Email Deliverability Guide

Why Are My Emails Going to Spam?

Your emails are landing in spam folders instead of inboxes. Here is exactly why it happens and how to fix it -- step by step.

Top Reasons Emails Land in Spam

These are the most common causes -- and all of them are fixable

Poor Sender Reputation

ISPs track your sending history. High bounce rates, spam complaints, and low engagement all drag down your reputation score, causing future emails to be filtered.

Missing Authentication

Without SPF, DKIM, and DMARC records configured on your domain, mail servers cannot verify that you are who you claim to be. Unauthenticated emails are treated as suspicious.

Spam Trigger Words

Subject lines and body text containing phrases like "act now," "free money," or excessive capitalization trigger content-based spam filters used by Gmail, Outlook, and others.

Dirty Email Lists

Sending to invalid, abandoned, or purchased email addresses creates bounces and spam traps. ISPs interpret this as a sign of a careless or malicious sender.

No Unsubscribe Link

Marketing emails without a visible unsubscribe option violate CAN-SPAM regulations. When recipients cannot opt out, they mark your message as spam instead, compounding the damage.

High Bounce Rates

When a significant percentage of your emails bounce, ISPs lower your sender score. A bounce rate above 2% is a red flag that can trigger spam filtering across your entire sending domain.

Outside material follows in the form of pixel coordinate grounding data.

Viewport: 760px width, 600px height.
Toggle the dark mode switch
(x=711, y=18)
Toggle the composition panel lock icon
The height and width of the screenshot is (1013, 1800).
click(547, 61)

Understanding Sender Reputation

Every email you send contributes to your sender reputation -- a score that Internet Service Providers (ISPs) like Gmail, Yahoo, and Microsoft use to decide whether your messages belong in the inbox or the spam folder. Think of it as a credit score for email. A high reputation means your emails are trusted and delivered. A low reputation means they are filtered, throttled, or blocked entirely.

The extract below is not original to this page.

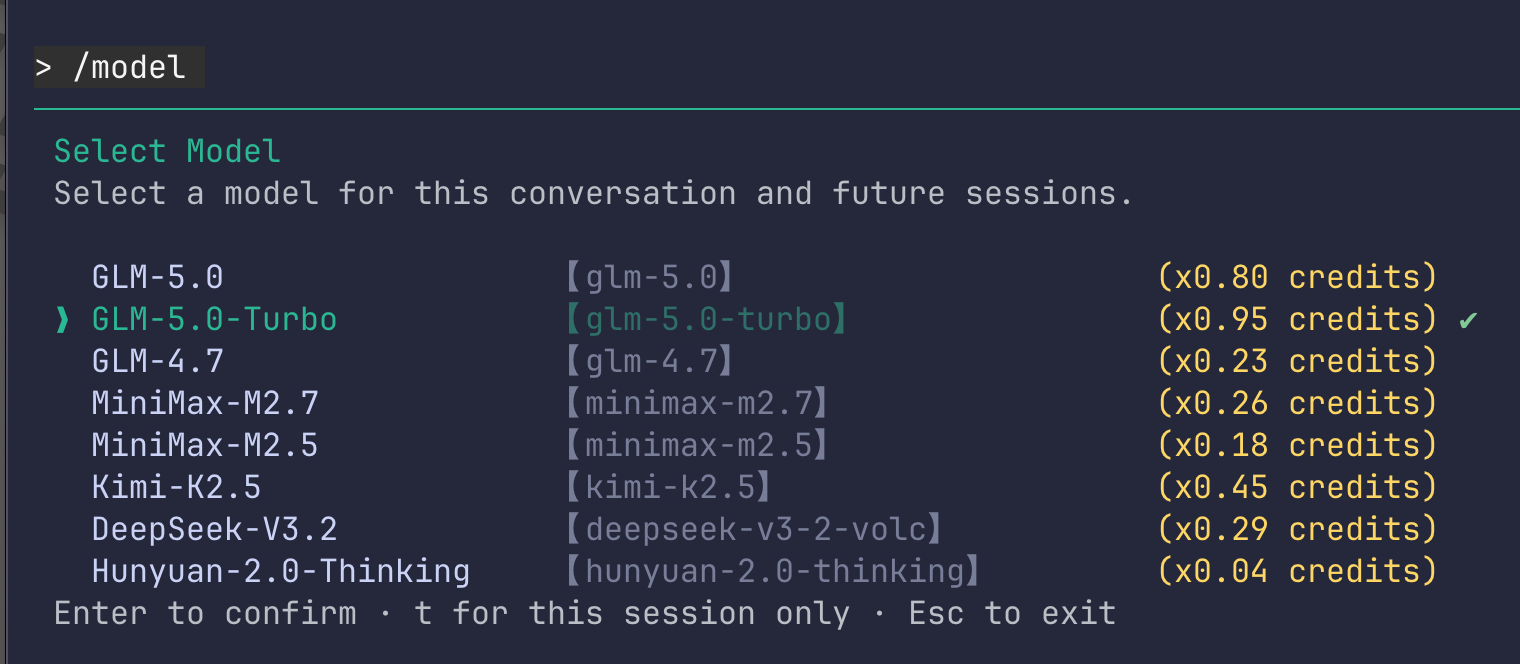Click the x0.04 credits label

(1298, 571)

Your sender reputation is influenced by several measurable factors: bounce rates, spam complaint rates, engagement metrics (opens and clicks), sending volume consistency, and whether your domain appears on any blacklists. ISPs share reputation data through feedback loops and maintain their own internal scoring systems. A single bad campaign sent to a stale list can damage your reputation for weeks or even months.

The most effective way to protect your sender reputation is to maintain a clean email list. Removing invalid and inactive addresses before every campaign prevents the bounces and low engagement signals that erode your score. You can check individual addresses using our free email verification tool, or verify entire lists in bulk through your VerifyEmail.io account.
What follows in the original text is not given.